For a man who met his demise in 1880 at the hardly ripe age of 25, Ned Kelly made a huge impact. Through countless cultural retellings, his legacy has only grown since. The latest of these, True History of the Kelly Gang, infuses the legend with a muddily modern attitude towards gender.
One the world’s most notorious outlaws, Ned rampaged around Victoria, Australia as the head of an infamous cop-killing gang. Held up as a radical counter-cultural hero, he’s often likened to great male figures like Robin Hood or Che Guevara.
Kelly is a cultural icon, depicted across art forms – theatre, music, art, video games. We are never far from a new film about the man’s life. Indeed, his story was the subject of the first ever feature film – 1906’s The Story of the Kelly Gang.
More recently, the myth is reflected in the male stars of the day – Heath Ledger in 2003, and Mick Jagger in 1970. Now, we have a latest take from Aussie director Justin Kurzel (Macbeth, Assassin’s Creed), adapted from Peter Carey’s Booker-winning novel.
Captivating, poetic and chaotic – it is an enthralling ride through visions of an extraordinary life. What sets this 2020 take apart are its compulsive and fluid approach to gender and sexuality. We witness atrocities committed to and by Ned, all fuelled by these elements.
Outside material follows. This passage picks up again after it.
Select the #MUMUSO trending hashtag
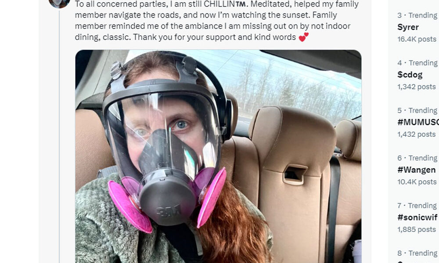This screenshot has width=439, height=263. point(418,122)
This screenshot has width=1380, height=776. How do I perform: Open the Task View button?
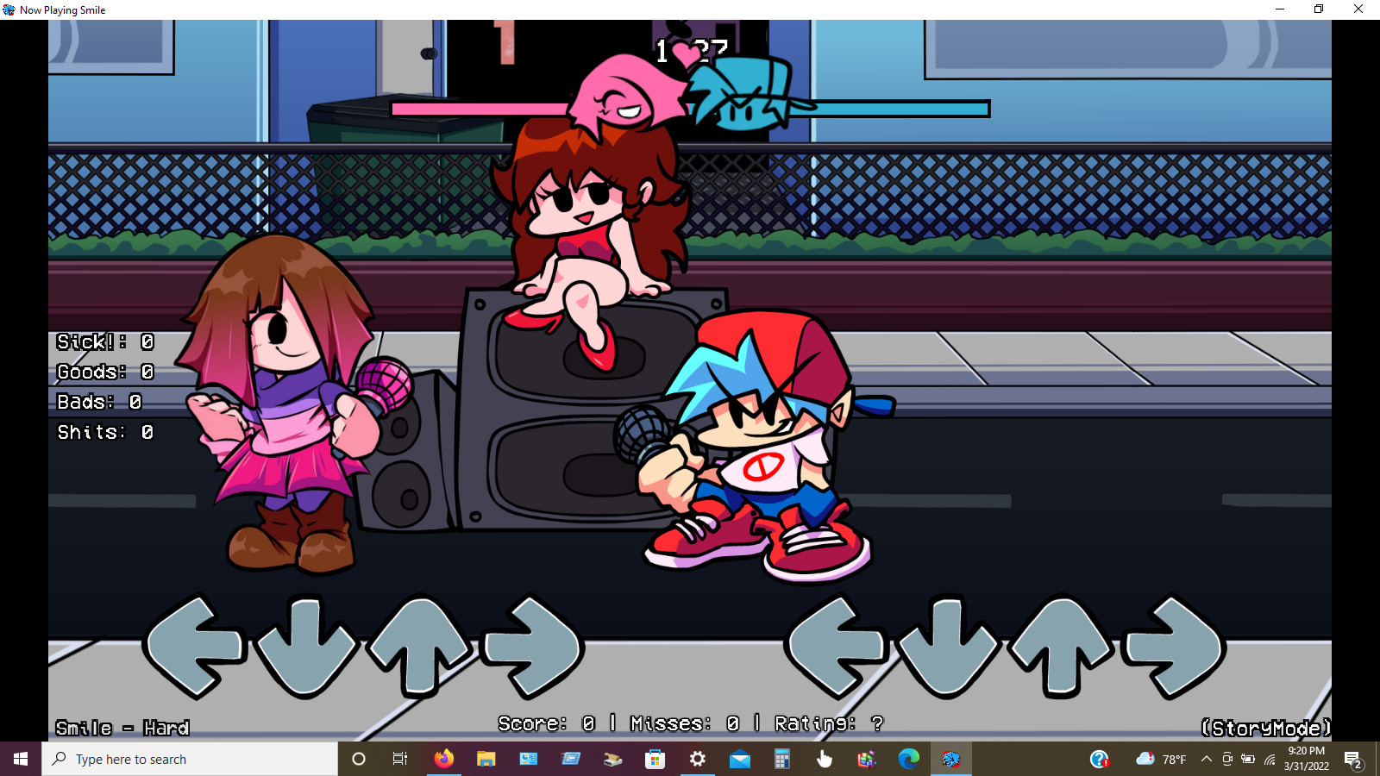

Ostensibly, Kelly is a hyper-masculine antihero. The film is split in two – ‘boy’ played by Orlando Schwerdt, and ‘man’ by 1917’s George MacKay. As a child, he is indirectly responsible for his ostracised father’s death, and declared man of the house by his volatile, overbearing mother. So far, so Oedipal.
As ‘man’, it’s all rippling muscles and shootouts, meeting him victorious in a bare-knuckle brawl for sport, and with a fast trigger finger. Things only get more Oedipal as he impregnates sex worker Mary, later discovering she also fathered a child to his mother’s new lover. Yeesh.
On paper, it’s classic male tropes – sex and death, done by men. Yet, the film’s gender politics are imbued with so many stylistic, narrative and character flourishes that make it deliciously subversive, and wildly unruly.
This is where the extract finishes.